(Collection entries)
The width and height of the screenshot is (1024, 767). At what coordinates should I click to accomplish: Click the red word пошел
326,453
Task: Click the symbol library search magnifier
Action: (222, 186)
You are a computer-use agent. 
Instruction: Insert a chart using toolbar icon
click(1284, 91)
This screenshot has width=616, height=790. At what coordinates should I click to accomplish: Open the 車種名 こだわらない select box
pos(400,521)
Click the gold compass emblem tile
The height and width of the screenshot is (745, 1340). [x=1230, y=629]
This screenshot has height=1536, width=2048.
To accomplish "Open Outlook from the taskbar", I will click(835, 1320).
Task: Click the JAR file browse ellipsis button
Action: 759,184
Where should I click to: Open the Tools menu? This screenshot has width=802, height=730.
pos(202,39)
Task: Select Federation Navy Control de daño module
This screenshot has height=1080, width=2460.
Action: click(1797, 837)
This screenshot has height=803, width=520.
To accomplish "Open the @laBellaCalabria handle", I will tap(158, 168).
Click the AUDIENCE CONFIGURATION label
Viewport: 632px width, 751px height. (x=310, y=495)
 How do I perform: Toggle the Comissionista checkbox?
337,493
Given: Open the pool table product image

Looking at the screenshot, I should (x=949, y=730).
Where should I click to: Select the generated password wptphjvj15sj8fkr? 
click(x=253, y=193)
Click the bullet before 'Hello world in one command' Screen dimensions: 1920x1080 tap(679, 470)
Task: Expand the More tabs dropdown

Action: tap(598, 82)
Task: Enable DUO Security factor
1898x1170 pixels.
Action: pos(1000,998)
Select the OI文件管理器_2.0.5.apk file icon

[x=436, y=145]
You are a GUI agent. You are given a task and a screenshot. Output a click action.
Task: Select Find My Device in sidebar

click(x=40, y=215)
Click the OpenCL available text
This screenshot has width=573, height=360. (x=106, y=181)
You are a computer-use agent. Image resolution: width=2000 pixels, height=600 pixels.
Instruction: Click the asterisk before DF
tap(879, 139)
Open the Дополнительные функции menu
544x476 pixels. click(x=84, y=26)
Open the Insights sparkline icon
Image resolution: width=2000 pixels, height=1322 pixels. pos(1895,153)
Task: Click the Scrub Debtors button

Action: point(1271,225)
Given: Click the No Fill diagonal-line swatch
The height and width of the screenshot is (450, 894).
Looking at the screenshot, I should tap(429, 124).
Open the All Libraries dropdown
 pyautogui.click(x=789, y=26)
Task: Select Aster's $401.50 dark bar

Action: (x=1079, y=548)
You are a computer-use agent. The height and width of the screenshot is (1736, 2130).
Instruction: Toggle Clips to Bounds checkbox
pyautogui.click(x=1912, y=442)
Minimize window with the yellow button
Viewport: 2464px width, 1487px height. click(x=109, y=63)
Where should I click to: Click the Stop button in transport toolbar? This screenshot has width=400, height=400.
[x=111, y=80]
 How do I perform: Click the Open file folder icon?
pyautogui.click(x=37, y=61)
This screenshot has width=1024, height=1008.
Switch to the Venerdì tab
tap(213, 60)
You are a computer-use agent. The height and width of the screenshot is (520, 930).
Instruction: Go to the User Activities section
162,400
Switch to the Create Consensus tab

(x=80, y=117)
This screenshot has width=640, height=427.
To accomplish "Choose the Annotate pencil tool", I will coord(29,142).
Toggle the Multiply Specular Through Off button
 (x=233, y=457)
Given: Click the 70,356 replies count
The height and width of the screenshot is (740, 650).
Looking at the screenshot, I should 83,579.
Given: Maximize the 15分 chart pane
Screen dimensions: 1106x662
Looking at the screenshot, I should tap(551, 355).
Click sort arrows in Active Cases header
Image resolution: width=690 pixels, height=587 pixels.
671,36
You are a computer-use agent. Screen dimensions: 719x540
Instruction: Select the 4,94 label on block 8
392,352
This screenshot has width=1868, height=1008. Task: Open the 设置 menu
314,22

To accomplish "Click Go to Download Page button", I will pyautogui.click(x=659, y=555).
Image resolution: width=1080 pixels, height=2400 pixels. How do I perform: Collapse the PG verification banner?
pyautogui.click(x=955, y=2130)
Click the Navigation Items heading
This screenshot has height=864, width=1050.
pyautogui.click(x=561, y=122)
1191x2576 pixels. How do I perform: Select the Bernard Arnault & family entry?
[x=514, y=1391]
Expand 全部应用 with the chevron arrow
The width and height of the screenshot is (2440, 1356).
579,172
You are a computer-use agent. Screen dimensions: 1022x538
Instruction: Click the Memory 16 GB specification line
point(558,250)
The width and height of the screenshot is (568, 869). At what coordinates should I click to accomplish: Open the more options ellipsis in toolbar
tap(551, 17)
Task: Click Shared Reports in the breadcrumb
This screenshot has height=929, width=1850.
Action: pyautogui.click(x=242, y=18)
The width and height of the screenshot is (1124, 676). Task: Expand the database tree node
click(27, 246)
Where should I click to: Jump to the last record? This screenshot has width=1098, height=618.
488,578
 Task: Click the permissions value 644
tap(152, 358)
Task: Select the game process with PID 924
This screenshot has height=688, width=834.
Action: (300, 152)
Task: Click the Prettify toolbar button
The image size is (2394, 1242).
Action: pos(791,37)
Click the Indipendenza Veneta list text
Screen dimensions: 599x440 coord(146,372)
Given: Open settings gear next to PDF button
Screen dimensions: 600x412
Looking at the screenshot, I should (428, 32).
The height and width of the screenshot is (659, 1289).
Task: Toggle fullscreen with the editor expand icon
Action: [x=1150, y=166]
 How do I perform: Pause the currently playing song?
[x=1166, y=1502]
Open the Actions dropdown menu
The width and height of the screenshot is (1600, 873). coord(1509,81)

§ REQUIREMENTS
Reproduce the data above line for line, changing nothing.

§ TASK SOLUTION
The width and height of the screenshot is (1024, 767). At what coordinates should I click to accomplish: Click the red word пошел
326,453
Task: Click the symbol library search magnifier
Action: (222, 186)
You are a computer-use agent. 
Instruction: Insert a chart using toolbar icon
click(1284, 91)
This screenshot has width=616, height=790. At what coordinates should I click to accomplish: Open the 車種名 こだわらない select box
pos(400,521)
Click the gold compass emblem tile
The height and width of the screenshot is (745, 1340). [x=1230, y=629]
This screenshot has height=1536, width=2048.
To accomplish "Open Outlook from the taskbar", I will click(835, 1320).
Task: Click the JAR file browse ellipsis button
Action: 759,184
Where should I click to: Open the Tools menu? This screenshot has width=802, height=730.
pos(202,39)
Task: Select Federation Navy Control de daño module
This screenshot has height=1080, width=2460.
Action: click(1797, 837)
This screenshot has height=803, width=520.
To accomplish "Open the @laBellaCalabria handle", I will tap(158, 168).
Click the AUDIENCE CONFIGURATION label
Viewport: 632px width, 751px height. (x=310, y=495)
 How do I perform: Toggle the Comissionista checkbox?
337,493
Given: Open the pool table product image

Looking at the screenshot, I should (x=949, y=730).
Where should I click to: Select the generated password wptphjvj15sj8fkr? 
click(x=253, y=193)
Click the bullet before 'Hello world in one command' Screen dimensions: 1920x1080 tap(679, 470)
Task: Expand the More tabs dropdown

Action: tap(598, 82)
Task: Enable DUO Security factor
1898x1170 pixels.
Action: pos(1000,998)
Select the OI文件管理器_2.0.5.apk file icon

[x=436, y=145]
You are a GUI agent. You are given a task and a screenshot. Output a click action.
Task: Select Find My Device in sidebar

click(x=40, y=215)
Click the OpenCL available text
This screenshot has width=573, height=360. (x=106, y=181)
You are a computer-use agent. Image resolution: width=2000 pixels, height=600 pixels.
Instruction: Click the asterisk before DF
tap(879, 139)
Open the Дополнительные функции menu
544x476 pixels. click(x=84, y=26)
Open the Insights sparkline icon
Image resolution: width=2000 pixels, height=1322 pixels. pos(1895,153)
Task: Click the Scrub Debtors button

Action: point(1271,225)
Given: Click the No Fill diagonal-line swatch
The height and width of the screenshot is (450, 894).
Looking at the screenshot, I should tap(429, 124).
Open the All Libraries dropdown
 pyautogui.click(x=789, y=26)
Task: Select Aster's $401.50 dark bar

Action: (x=1079, y=548)
You are a computer-use agent. The height and width of the screenshot is (1736, 2130).
Instruction: Toggle Clips to Bounds checkbox
pyautogui.click(x=1912, y=442)
Minimize window with the yellow button
Viewport: 2464px width, 1487px height. click(x=109, y=63)
Where should I click to: Click the Stop button in transport toolbar? This screenshot has width=400, height=400.
[x=111, y=80]
 How do I perform: Click the Open file folder icon?
pyautogui.click(x=37, y=61)
This screenshot has width=1024, height=1008.
Switch to the Venerdì tab
tap(213, 60)
You are a computer-use agent. The height and width of the screenshot is (520, 930).
Instruction: Go to the User Activities section
162,400
Switch to the Create Consensus tab

(x=80, y=117)
This screenshot has width=640, height=427.
To accomplish "Choose the Annotate pencil tool", I will coord(29,142).
Toggle the Multiply Specular Through Off button
 (x=233, y=457)
Given: Click the 70,356 replies count
The height and width of the screenshot is (740, 650).
Looking at the screenshot, I should 83,579.
Given: Maximize the 15分 chart pane
Screen dimensions: 1106x662
Looking at the screenshot, I should tap(551, 355).
Click sort arrows in Active Cases header
Image resolution: width=690 pixels, height=587 pixels.
671,36
You are a computer-use agent. Screen dimensions: 719x540
Instruction: Select the 4,94 label on block 8
392,352
This screenshot has width=1868, height=1008. Task: Open the 设置 menu
314,22

To accomplish "Click Go to Download Page button", I will pyautogui.click(x=659, y=555).
Image resolution: width=1080 pixels, height=2400 pixels. How do I perform: Collapse the PG verification banner?
pyautogui.click(x=955, y=2130)
Click the Navigation Items heading
This screenshot has height=864, width=1050.
pyautogui.click(x=561, y=122)
1191x2576 pixels. How do I perform: Select the Bernard Arnault & family entry?
[x=514, y=1391]
Expand 全部应用 with the chevron arrow
The width and height of the screenshot is (2440, 1356).
579,172
You are a computer-use agent. Screen dimensions: 1022x538
Instruction: Click the Memory 16 GB specification line
point(558,250)
The width and height of the screenshot is (568, 869). At what coordinates should I click to accomplish: Open the more options ellipsis in toolbar
tap(551, 17)
Task: Click Shared Reports in the breadcrumb
This screenshot has height=929, width=1850.
Action: pyautogui.click(x=242, y=18)
The width and height of the screenshot is (1124, 676). Task: Expand the database tree node
click(27, 246)
Where should I click to: Jump to the last record? This screenshot has width=1098, height=618.
488,578
 Task: Click the permissions value 644
tap(152, 358)
Task: Select the game process with PID 924
This screenshot has height=688, width=834.
Action: (300, 152)
Task: Click the Prettify toolbar button
The image size is (2394, 1242).
Action: pos(791,37)
Click the Indipendenza Veneta list text
Screen dimensions: 599x440 coord(146,372)
Given: Open settings gear next to PDF button
Screen dimensions: 600x412
Looking at the screenshot, I should (428, 32).
The height and width of the screenshot is (659, 1289).
Task: Toggle fullscreen with the editor expand icon
Action: [x=1150, y=166]
 How do I perform: Pause the currently playing song?
[x=1166, y=1502]
Open the Actions dropdown menu
The width and height of the screenshot is (1600, 873). coord(1509,81)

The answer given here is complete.